Exercise: Wherever the string "size" turns up in the data, copy the whole line.

The data:
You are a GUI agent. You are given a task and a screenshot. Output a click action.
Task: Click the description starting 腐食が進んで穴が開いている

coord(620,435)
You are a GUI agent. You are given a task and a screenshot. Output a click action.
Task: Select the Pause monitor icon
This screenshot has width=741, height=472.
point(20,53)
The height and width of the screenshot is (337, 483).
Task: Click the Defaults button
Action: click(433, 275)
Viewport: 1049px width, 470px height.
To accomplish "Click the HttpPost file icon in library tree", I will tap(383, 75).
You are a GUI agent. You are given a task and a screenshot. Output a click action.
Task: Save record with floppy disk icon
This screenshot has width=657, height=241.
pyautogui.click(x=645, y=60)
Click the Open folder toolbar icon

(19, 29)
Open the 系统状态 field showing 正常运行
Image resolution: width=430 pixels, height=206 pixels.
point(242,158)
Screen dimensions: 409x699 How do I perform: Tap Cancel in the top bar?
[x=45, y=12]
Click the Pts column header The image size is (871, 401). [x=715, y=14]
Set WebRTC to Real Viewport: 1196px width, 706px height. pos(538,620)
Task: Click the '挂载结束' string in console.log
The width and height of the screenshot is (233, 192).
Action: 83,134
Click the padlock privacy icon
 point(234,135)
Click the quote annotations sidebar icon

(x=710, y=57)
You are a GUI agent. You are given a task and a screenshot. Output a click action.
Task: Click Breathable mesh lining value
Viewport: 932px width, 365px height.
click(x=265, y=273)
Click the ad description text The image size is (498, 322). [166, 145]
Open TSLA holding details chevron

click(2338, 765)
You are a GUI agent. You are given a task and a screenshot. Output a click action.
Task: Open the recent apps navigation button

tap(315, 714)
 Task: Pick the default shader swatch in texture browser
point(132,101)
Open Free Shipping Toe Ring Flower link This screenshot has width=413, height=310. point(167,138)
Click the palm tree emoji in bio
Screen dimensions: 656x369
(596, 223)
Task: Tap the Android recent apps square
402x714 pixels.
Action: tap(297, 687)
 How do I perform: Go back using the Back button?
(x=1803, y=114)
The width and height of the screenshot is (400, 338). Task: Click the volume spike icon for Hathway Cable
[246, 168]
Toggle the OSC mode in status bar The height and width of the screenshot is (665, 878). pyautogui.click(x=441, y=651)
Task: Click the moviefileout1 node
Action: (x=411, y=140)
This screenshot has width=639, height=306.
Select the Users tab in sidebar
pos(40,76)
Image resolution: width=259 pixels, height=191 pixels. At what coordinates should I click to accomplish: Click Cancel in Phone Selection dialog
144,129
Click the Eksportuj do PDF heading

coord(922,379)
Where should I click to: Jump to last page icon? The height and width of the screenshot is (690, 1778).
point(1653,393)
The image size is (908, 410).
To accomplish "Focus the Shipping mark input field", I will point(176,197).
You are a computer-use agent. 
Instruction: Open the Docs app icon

Response to the exercise:
Click the Pts column header The image size is (871, 401). [x=715, y=14]
Click the ad description text The image size is (498, 322). [166, 145]
The image size is (908, 410).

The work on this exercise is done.